Pierre Garitte a reçu une peine sévère pour avoir abusé de sa position d'autorité sur ses victimes.
Mercredi 10 juin, le tribunal de Strasbourg a condamné Pierre Garitte, un ostéopathe de 37 ans, à dix-sept ans de réclusion criminelle pour des crimes odieux commis à l’encontre de vingt-neuf de ses patientes. D'après les accusations, il a exercé des actes de viol sur six femmes, tandis que des agressions sexuelles ont été signalées par vingt et une autres.
Décrit comme un "prédateur" par le ministère public, Garitte a tenté de justifier son comportement en déclarant que ses actions étaient motivées par un désir d'apporter des soins. Cependant, cette défense n’a pas convaincu la cour. La juge a souligné le "caractère sériel" de ses actes, qui se sont déroulés dans son cabinet situé à Eschau, en périphérie de Strasbourg.

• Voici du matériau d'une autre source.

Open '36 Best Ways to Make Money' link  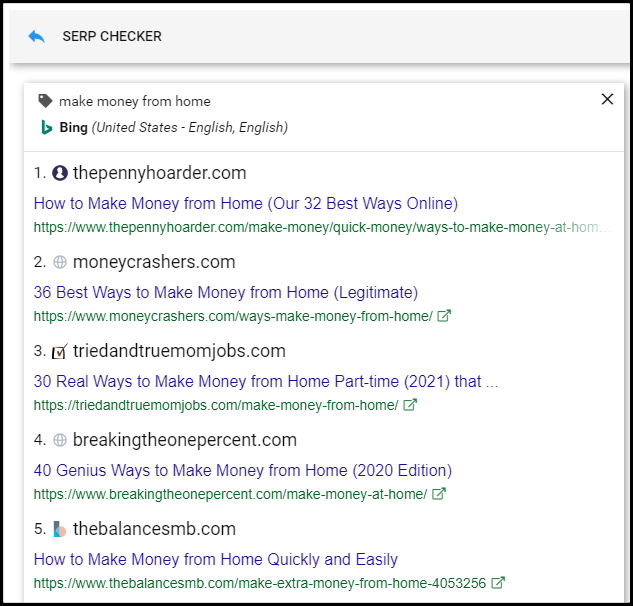point(225,292)
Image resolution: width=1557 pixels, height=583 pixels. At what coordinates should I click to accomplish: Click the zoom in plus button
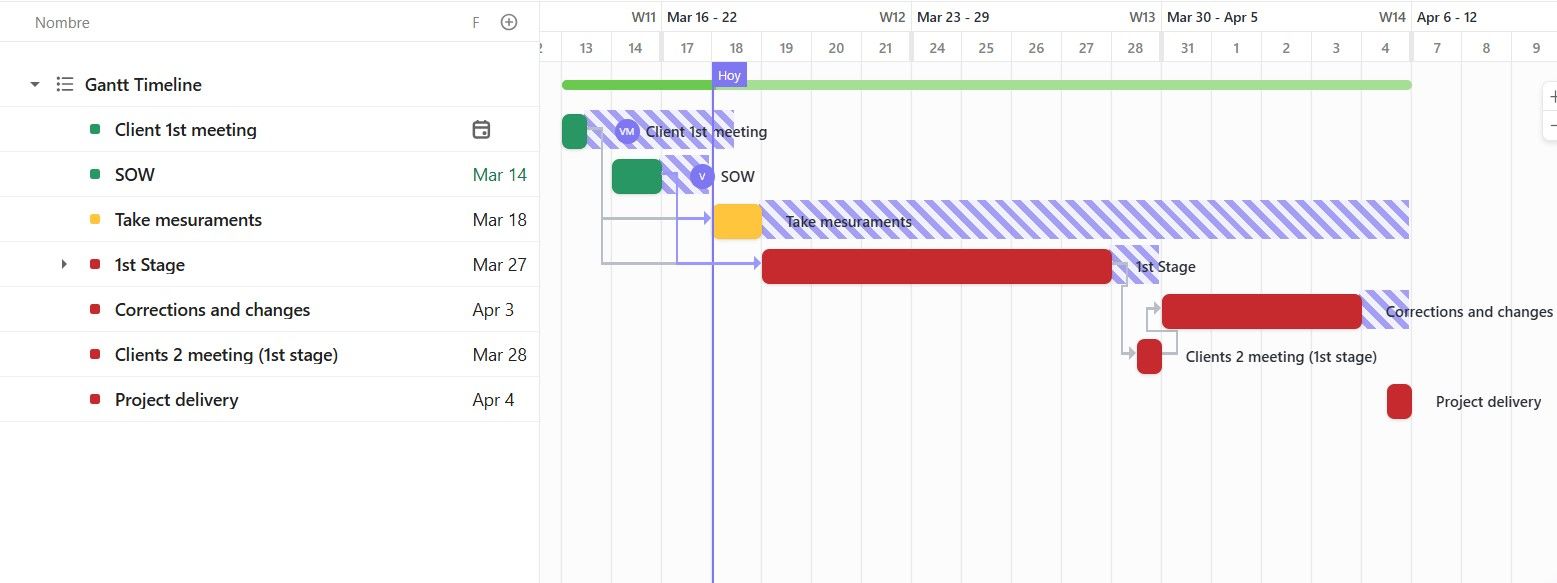point(1551,97)
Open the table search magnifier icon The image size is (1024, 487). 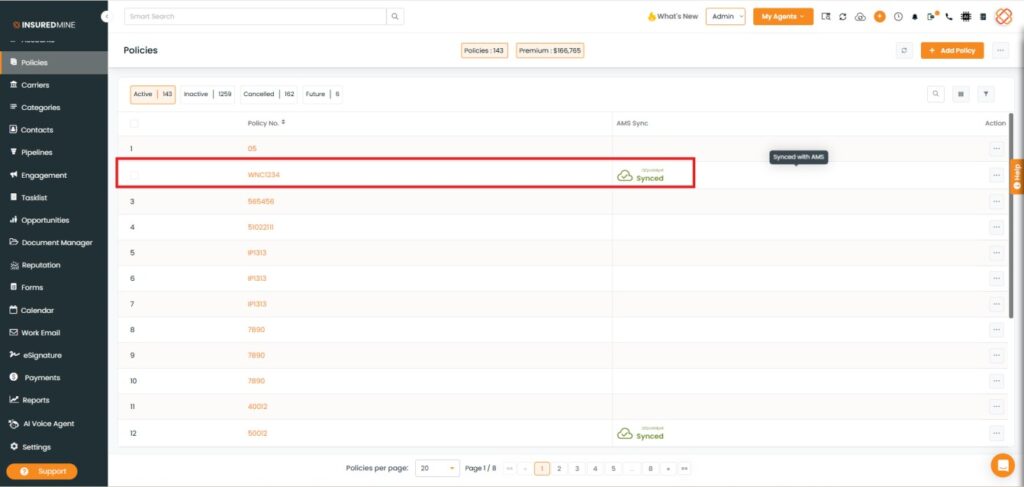(x=936, y=94)
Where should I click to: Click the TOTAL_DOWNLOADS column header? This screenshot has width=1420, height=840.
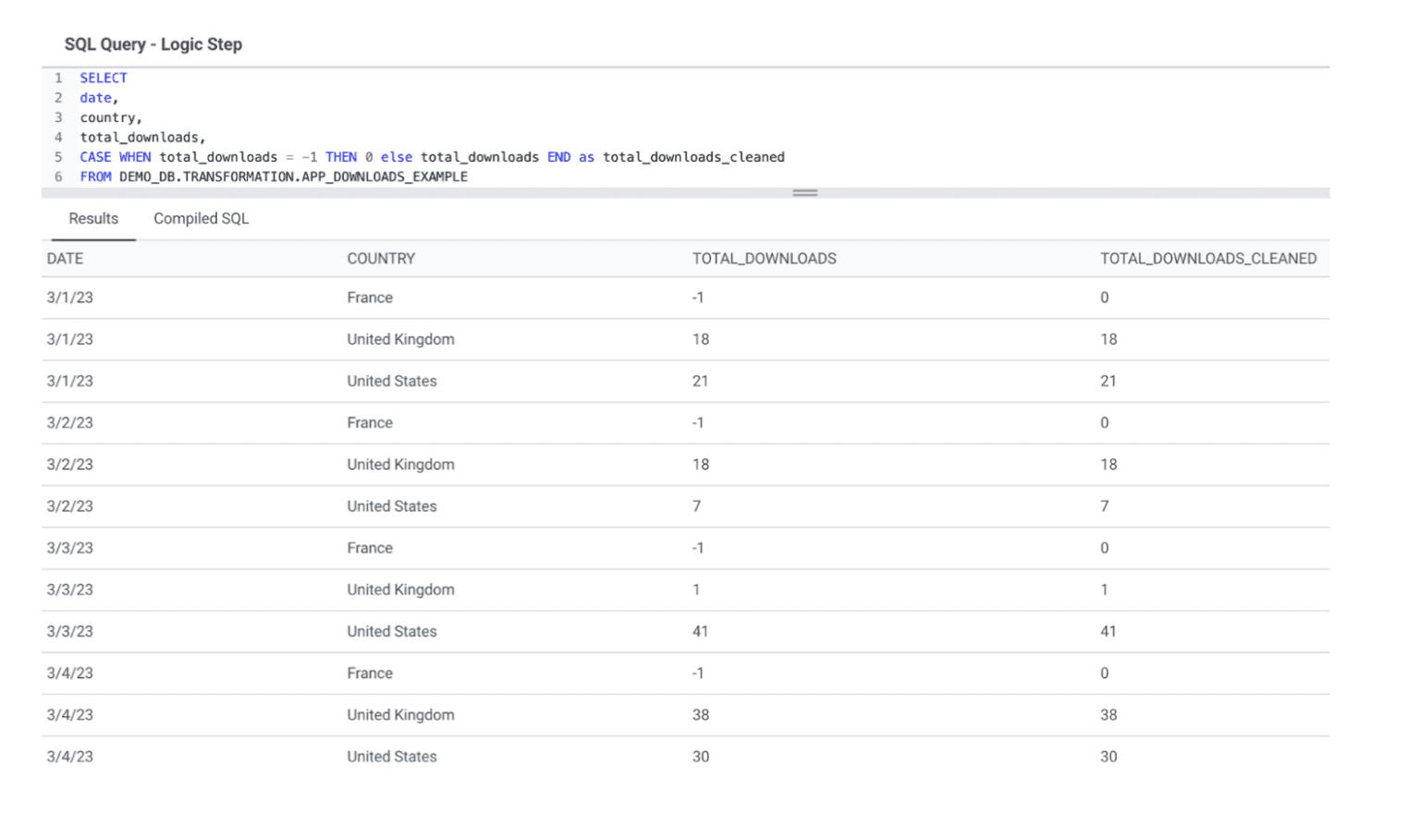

Les investigations ont été déclenchées suite à la plainte d'une patiente en 2020, datant d’un incident lié à 2018. La police, en scrutant le répertoire de ses patientes, a découvert d'autres victimes disposées à témoigner contre lui.
Dans ses allégations de défense, Garitte a nié avoir commis des pénétrations non consensuelles, arguant qu'il agissait toujours dans un cadre thérapeutique et qu'il avait simplement commis des erreurs. "J’ai dû être nul en anatomie", a-t-il déclaré, cherchant à minimiser ses actes en les qualifiant de "maladresses".
Des experts présents lors du procès ont décrit son comportement comme présentant des traits "narcissiques"; un comportement qui pourrait avoir entravé son jugement éthique, déclenchant des comportements inappropriés. Il avait d'ailleurs été rapporté que, malgré de nombreuses plaintes, il faisait signer à ses patientes une "lettre de consentement" qui contenait des clauses ambigües liées à leur confort lors des soins.
Un appel à la vigilance face aux abus
Les témoignages des victimes, pour la plupart bouleversées, ont largement exposé leur vécu. Certaines d’entre elles ont décrit des expériences où Garitte les aurait contraints à des actes sexuels tout en abusant de la confiance qu'elles avaient en lui. "Je pense que j’ai été utilisée comme un objet sexuel, profitant de ma vulnérabilité", a affirmé Caroline, une patiente dont le témoignage a été crucial pour l’issue du procès.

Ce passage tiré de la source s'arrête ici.